What I Have Learned Since The Start of My Quarantine (Part 1)

Quarantine, for me, has been going on since March 20. That equates to almost seven full months of being stuck at home with a full house of my family members, too much free time to think, and not enough to do. But every month, there was one momentous event that helped me learn something valuable and, over time, I have come to appreciate, even if the event wasn’t the happiest it could have been. So, here is one thing I learned every month of quarantine (so far) … 

March

Nothing much happened in the last 11 days of March. During the first couple of weeks of quarantine, I was mainly pressed at the community college I was attending because the county had only ten cases and the school decided to have classes online. Ten cases? I know, it sounds silly, but the decision to close was valid to me. Ten cases were a concern because my county is very congested together, with almost all cities one to thirty minutes away. We also have one town on the border and many with a large interstate running through them. We get traffic from other states, plus Mexico, meaning the college and K-12 schools get students from all over. 

Feeling valid and safe, I went from being a busy bee, all day every day, to being stuck at home 24/7. My younger siblings and close cousins were quickly kept home as well, along with my mom who works at the college. So, I was soon stuck with 10 people in my house all day, and for the first week of quarantine, nothing to do. 

All professors and staff members were trained for online work and school during the first week, leaving the almost 9,000 students waiting for some message of class continuing. During that time, I really had to learn how to not do anything.

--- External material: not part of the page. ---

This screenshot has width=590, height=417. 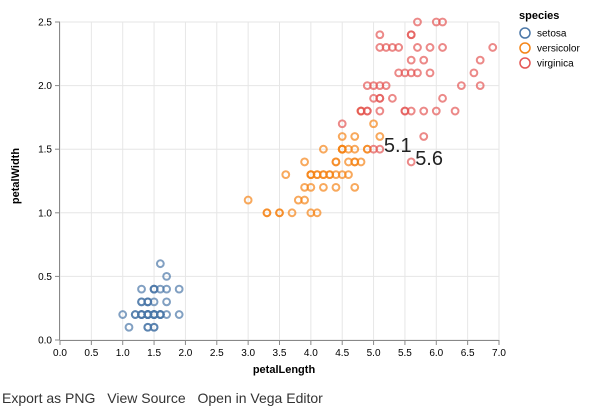 I want to click on x-tick-label: 1.5, so click(x=154, y=354).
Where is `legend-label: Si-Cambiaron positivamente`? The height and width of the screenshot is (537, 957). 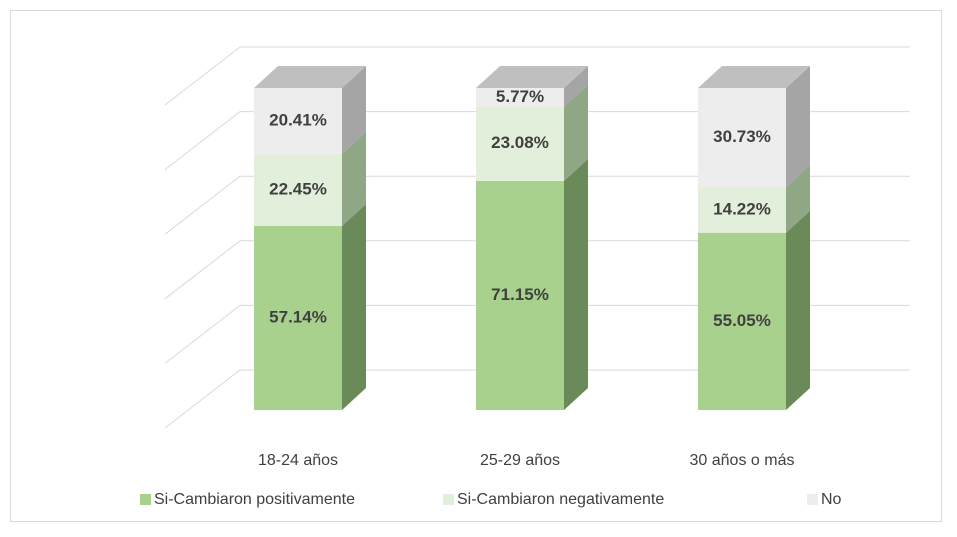
legend-label: Si-Cambiaron positivamente is located at coordinates (254, 500).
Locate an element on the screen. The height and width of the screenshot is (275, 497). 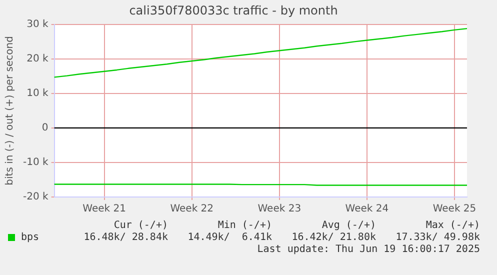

The Lalastack Of Old Books And Glasses Her Campus Media

I’ve always been a busy bee. I had a full schedule, I worked at the college’s library, I did many extracurriculars and I always made time for hangouts or study sessions with my friends. So, in that first week of doing nothing and not feeling safe to see my friends in person, I had to learn to deal with this new life.

I cried from being sad about my lost opportunities and my final days at my community college, a place that had changed me for the better. I cried for my youngest sibling because they were graduating from middle school and would miss their first graduation ceremony. I extra-cried for my other sibling, who was graduating from high school and going to miss out on the many senior events that I got to take advantage of. I cried for all of us because we were going to miss out on the feeling of starting a new school and the excitement and fear attached to it.

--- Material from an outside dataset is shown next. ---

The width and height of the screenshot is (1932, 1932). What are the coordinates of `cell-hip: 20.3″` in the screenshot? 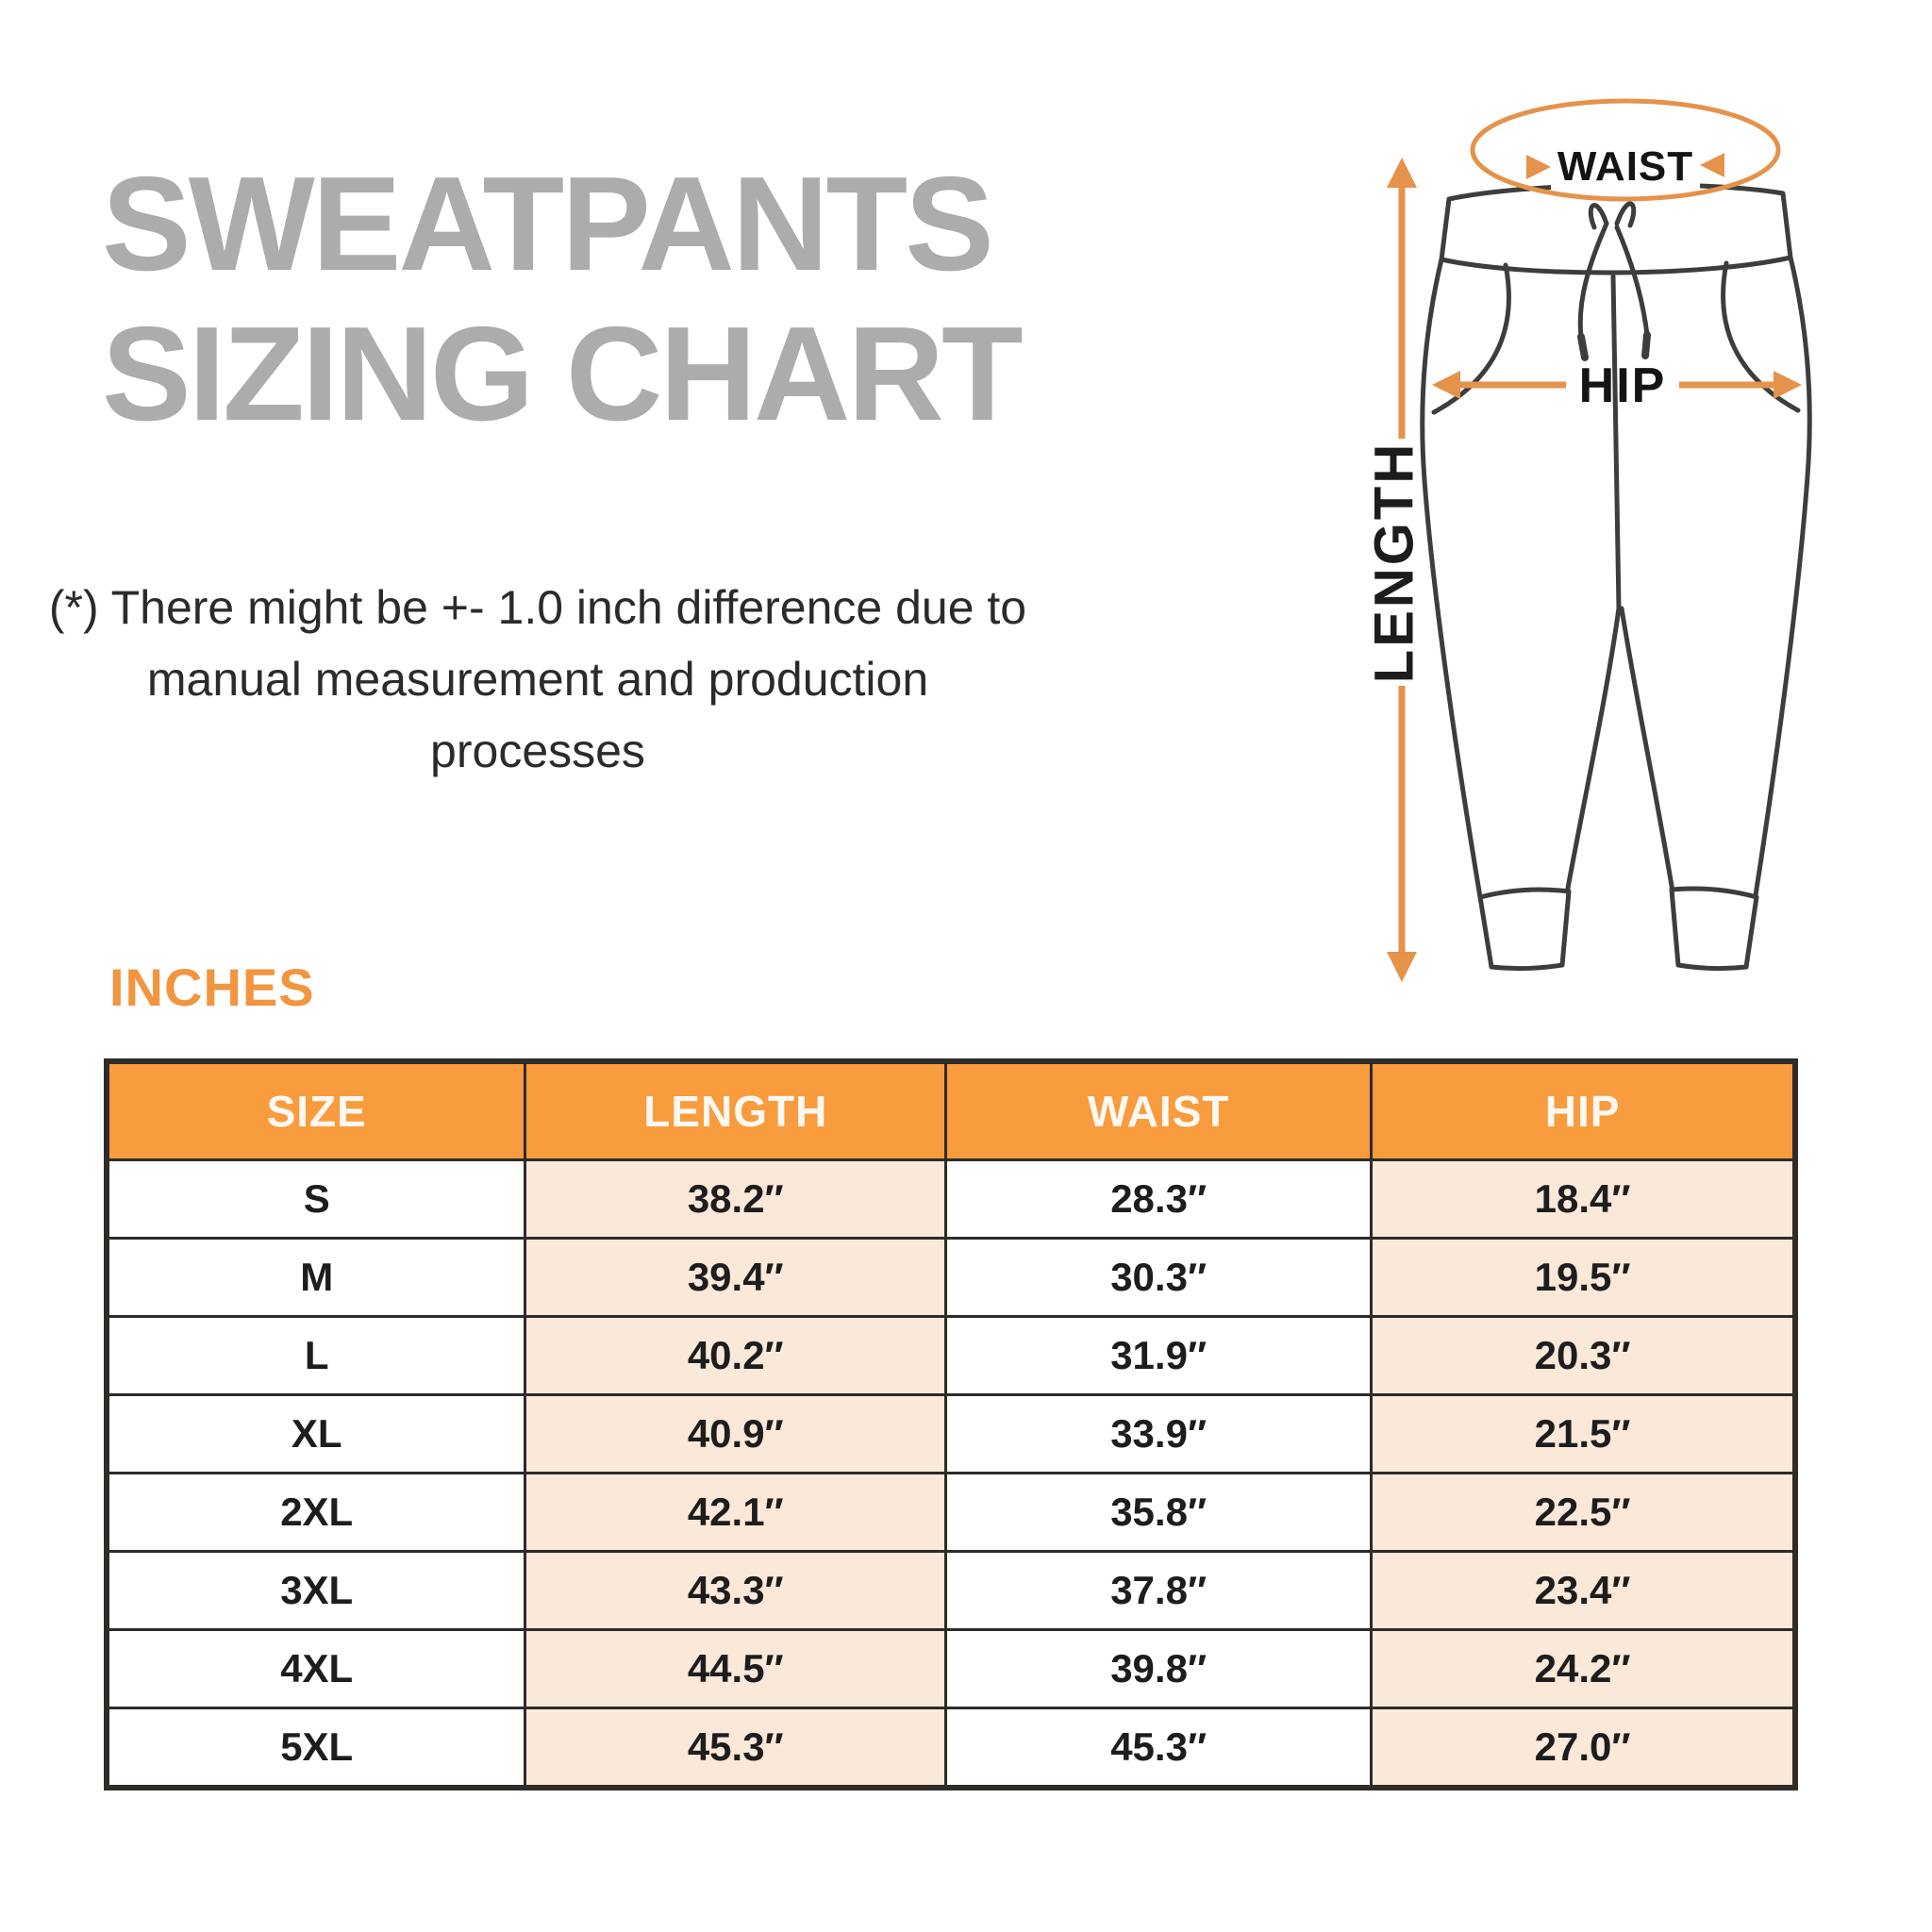 It's located at (1584, 1356).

Basically, I cried a lot. But that and journaling really helped me accept this new life we’d be living and realize those opportunities are gone and wouldn’t affect my life in any other way. Now, I just had to go out and look for new ones.

Pexels / Lisa Fotios April

So, I totally did the whole Quarantine Haircut in April. But! I swear I had been thinking about cutting my hair since the beginning of last year.

I have naturally curly hair and had only had it short twice in my life: as a child and in middle school when I donated 11 inches of my hair. As a child, my mom did my hair every day with little fake flowers or scrunchies. But in middle school, I was an awkward 12-year-old with no idea how to deal with curly hair and no phone to look up how-tos on YouTube yet. From the time I was 12 to the time I was 19, I had grown out my hair and had done her dirty. I put heat on my hair constantly because I really didn’t know how to love my hair and all of its mess, so the ends were dry and split and not curly. I look at pictures from last year and am still shocked that people let me out of the house with hair like that! Really, I let myself out of the house like that because I never wanted to cut it because I was so attached to my long hair. Short hair scared me.

But last year, around summertime, I thought I would finally cut my hair. I had one issue though: I was going to be in a pageant in January and wanted lots of hair to play with. 

I won’t go too deep into the pageant because that’s not what this article is about. It was fun, but looking back, I never took the opportunity to let my curls down and show my natural side and I regret that now. 

Anyway, I totally mulled over cutting my hair for months after the pageant. My friends said I should do it. I knew how to deal with curly hair. I was just stuck being so attached to my long hair because I thought that was the only thing that made me feel beautiful. But one night, I finally did it.

Let me set the scene for you. It’s April 8 and two in the morning (I’m a night owl so these late-night shenanigans are going to be a running theme, sorry!). I have only my Christmas lights on as well a ring light with the only mirror I own in front of me. I had taken a shower, so my curls were soaked and ready to go. I was shaking but I was determined to just get it done! I wanted my healthy curl back. I wanted to stop feeling like my long, curly hair was the only thing that made me beautiful! Brad Mondo, please don’t judge me for what I’m about to say if you ever read this, but I took my regular scissors that I use for everything, put my hair in two ponytails, and cut them off. 

AAAH!

My heart was racing. I hadn’t told anyone I was doing this. What would everyone say? What would I feel like with short, curly hair?

Honestly, I loved it!

Gosh, I felt silly that I had been so nervous. The curls immediately felt soft and coiled up like I hadn’t seen in years! I definitely did not and do not regret that decision!

So, cut your hair if you want! Bleach it! Dye it! You might love it! You might hate it, but if you really want to, then do it. It grows back anyway!